*TASK REQUIREMENTS*:
Number each line of the records, from the first line through the line containing "(x=874, y=78)", and leave out any blank lines.

##### EXCERPTED RECORDS

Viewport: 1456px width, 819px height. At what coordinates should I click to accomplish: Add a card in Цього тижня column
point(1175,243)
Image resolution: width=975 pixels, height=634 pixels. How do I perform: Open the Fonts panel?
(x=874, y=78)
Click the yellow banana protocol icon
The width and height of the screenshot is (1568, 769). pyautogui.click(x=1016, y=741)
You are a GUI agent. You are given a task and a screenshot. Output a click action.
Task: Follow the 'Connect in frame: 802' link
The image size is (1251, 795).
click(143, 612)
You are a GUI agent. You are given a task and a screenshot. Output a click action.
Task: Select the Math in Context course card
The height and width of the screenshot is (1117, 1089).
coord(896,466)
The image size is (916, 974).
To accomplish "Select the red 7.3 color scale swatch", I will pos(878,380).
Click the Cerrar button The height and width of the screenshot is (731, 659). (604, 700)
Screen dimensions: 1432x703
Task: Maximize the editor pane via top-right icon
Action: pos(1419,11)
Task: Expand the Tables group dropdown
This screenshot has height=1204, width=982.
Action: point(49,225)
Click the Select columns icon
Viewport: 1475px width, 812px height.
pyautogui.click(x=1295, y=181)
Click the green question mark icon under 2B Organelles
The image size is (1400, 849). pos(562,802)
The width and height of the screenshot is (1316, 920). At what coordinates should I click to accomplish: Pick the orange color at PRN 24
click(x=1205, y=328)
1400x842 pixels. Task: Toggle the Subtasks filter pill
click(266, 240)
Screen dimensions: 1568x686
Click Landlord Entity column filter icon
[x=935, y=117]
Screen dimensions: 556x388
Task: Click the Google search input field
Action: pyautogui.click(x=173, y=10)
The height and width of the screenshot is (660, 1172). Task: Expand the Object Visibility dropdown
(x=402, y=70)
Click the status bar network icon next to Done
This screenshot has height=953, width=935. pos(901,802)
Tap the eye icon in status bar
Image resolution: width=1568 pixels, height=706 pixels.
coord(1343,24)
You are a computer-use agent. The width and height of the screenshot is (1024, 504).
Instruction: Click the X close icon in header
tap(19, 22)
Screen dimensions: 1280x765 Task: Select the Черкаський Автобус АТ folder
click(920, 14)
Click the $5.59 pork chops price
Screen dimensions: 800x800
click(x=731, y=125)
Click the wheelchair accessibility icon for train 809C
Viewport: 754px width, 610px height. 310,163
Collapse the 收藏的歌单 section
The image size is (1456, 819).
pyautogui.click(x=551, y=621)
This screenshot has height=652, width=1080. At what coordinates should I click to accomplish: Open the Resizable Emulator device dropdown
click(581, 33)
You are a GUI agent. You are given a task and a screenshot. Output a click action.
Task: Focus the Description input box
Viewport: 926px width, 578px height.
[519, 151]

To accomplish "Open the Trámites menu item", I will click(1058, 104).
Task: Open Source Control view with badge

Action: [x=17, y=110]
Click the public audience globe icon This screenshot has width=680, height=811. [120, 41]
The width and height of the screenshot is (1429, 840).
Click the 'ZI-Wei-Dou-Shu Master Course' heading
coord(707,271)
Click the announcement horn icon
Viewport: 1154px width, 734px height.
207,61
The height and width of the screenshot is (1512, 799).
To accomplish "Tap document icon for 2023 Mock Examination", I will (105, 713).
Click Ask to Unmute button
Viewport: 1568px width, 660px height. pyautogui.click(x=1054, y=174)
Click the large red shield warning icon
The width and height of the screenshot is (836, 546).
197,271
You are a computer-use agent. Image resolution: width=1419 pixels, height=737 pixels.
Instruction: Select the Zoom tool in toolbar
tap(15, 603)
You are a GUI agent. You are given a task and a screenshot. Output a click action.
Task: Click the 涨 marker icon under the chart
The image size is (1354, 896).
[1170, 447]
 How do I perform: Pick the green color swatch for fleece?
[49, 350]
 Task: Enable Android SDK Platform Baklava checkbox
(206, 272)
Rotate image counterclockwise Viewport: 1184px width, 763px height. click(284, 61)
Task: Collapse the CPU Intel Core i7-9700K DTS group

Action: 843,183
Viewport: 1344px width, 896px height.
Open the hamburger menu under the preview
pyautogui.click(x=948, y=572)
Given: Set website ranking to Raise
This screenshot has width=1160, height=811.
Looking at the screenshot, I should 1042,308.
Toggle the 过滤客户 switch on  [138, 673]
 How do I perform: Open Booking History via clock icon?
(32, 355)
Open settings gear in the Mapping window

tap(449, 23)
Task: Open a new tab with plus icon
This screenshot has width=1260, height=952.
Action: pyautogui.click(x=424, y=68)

##########

*SOLUTION TO THIS PROBLEM*:
1. Viewport: 1456px width, 819px height. At what coordinates should I click to accomplish: Add a card in Цього тижня column
2. point(1175,243)
3. Image resolution: width=975 pixels, height=634 pixels. How do I perform: Open the Fonts panel?
4. (x=874, y=78)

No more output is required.